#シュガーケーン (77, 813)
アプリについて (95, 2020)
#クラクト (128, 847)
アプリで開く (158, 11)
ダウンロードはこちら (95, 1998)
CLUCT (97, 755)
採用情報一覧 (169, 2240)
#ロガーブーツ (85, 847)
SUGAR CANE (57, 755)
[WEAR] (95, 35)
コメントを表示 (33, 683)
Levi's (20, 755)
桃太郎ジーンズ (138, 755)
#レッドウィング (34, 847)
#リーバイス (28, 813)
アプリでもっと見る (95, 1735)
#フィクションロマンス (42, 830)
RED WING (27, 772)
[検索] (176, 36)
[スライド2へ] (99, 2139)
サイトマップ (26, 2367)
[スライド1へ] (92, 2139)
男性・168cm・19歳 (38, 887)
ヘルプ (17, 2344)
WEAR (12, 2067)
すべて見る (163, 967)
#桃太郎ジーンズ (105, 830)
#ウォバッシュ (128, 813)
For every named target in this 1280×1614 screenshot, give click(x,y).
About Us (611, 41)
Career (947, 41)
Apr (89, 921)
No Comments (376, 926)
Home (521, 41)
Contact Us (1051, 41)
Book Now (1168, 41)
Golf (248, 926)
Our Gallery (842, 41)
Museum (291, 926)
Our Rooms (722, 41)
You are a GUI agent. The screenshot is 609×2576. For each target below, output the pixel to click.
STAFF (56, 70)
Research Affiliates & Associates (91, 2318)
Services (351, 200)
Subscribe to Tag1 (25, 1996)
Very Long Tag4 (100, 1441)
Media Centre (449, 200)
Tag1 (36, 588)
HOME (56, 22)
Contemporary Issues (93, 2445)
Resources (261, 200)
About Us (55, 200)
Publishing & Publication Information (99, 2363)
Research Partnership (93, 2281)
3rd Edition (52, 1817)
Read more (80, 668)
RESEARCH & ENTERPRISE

========================================================================

Work required
Using the material above, copy every line in which the string "screenshot" occurs.

Result
For every named target in this 1280×1614 screenshot, give click(x,y).
You are a GUI agent. The screenshot is 609×2576. For each target below, output the pixel to click.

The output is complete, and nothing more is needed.